[TASK DESCRIPTION] Please retype the data that follows, starting at the line containing "News (46, 2179)" and stopping after the last line.

[INPUT]

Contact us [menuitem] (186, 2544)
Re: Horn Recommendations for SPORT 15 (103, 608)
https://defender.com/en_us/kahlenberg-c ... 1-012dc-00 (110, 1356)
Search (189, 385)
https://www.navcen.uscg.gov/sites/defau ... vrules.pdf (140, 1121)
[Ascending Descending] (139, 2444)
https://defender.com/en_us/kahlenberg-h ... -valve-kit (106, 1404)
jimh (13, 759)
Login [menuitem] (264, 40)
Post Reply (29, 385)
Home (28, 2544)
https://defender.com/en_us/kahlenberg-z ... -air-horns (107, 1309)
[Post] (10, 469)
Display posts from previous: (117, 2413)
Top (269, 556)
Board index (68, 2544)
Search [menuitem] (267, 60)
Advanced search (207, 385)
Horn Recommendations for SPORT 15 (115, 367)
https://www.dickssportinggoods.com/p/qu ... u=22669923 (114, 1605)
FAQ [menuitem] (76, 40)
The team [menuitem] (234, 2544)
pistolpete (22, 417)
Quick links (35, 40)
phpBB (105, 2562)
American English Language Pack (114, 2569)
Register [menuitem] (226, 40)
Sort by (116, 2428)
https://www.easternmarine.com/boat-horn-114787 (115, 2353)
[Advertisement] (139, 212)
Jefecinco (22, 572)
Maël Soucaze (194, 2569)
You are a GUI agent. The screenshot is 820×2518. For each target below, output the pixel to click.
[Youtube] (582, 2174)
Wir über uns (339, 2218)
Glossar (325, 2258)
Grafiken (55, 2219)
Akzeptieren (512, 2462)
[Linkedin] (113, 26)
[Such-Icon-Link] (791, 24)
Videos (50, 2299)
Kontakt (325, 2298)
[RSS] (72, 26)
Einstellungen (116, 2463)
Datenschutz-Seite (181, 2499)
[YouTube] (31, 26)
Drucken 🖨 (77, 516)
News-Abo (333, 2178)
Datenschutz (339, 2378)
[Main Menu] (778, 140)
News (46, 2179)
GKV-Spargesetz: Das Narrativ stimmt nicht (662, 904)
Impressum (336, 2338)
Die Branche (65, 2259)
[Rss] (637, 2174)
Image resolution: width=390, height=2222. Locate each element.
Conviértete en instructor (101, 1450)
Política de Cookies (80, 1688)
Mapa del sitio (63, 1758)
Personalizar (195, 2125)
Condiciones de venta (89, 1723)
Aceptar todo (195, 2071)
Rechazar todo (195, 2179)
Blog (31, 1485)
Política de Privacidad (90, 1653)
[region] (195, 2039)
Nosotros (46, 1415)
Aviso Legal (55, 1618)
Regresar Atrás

[ANSWER FOR THIS EXERCISE]
News (46, 2179)
GKV-Spargesetz: Das Narrativ stimmt nicht (662, 904)
Impressum (336, 2338)
Die Branche (65, 2259)
[Rss] (637, 2174)
Image resolution: width=390, height=2222. Locate each element.
Conviértete en instructor (101, 1450)
Política de Cookies (80, 1688)
Mapa del sitio (63, 1758)
Personalizar (195, 2125)
Condiciones de venta (89, 1723)
Aceptar todo (195, 2071)
Rechazar todo (195, 2179)
Blog (31, 1485)
Política de Privacidad (90, 1653)
[region] (195, 2039)
Nosotros (46, 1415)
Aviso Legal (55, 1618)
Regresar Atrás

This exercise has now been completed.